By the end of the century, the global temperature is likely to rise more than 2 degrees Celsius, surpassing a “tipping point” that a global climate deal aims to avert.
Researchers at the University of Washington found only a 5% chance that warming could be at or below 2° Celsius – one of the targets set by the 2015 Paris climate deal on limiting emissions of greenhouse gases that warm the planet.
Missing that target would have dramatic consequences on people’s livelihoods – such as prolonged periods of drought and rising sea levels – said Adrian Raftery, the lead author of the study and a professor at the University of Washington.
The study uses statistical projections based on total world population, GDP per capita and the amount of carbon emitted for each dollar of economic activity, known as carbon intensity.

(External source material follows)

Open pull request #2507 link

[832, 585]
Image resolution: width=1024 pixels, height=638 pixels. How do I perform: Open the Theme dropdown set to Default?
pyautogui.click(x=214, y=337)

“Our analysis shows that the goal of 2° is very much a best-case scenario,” said Raftery. “It is achievable, but only with major, sustained effort on all fronts over the next 80 years.”
According to the UN Environment Programme, world greenhouse gas emissions, mainly from burning fossil fuels, are now about 54 billion tonnes a year and should be cut to 42 billion by 2030 to get on track to stay below 2 Celsius.
“Countries need to change the economic incentives for producing carbon – for example by introducing a carbon tax – and encourage innovation that would improve energy efficiency,” he said.
“We should be learning more from countries that are particularly carbon-efficient, like France, which has a very low-carbon transport infrastructure.”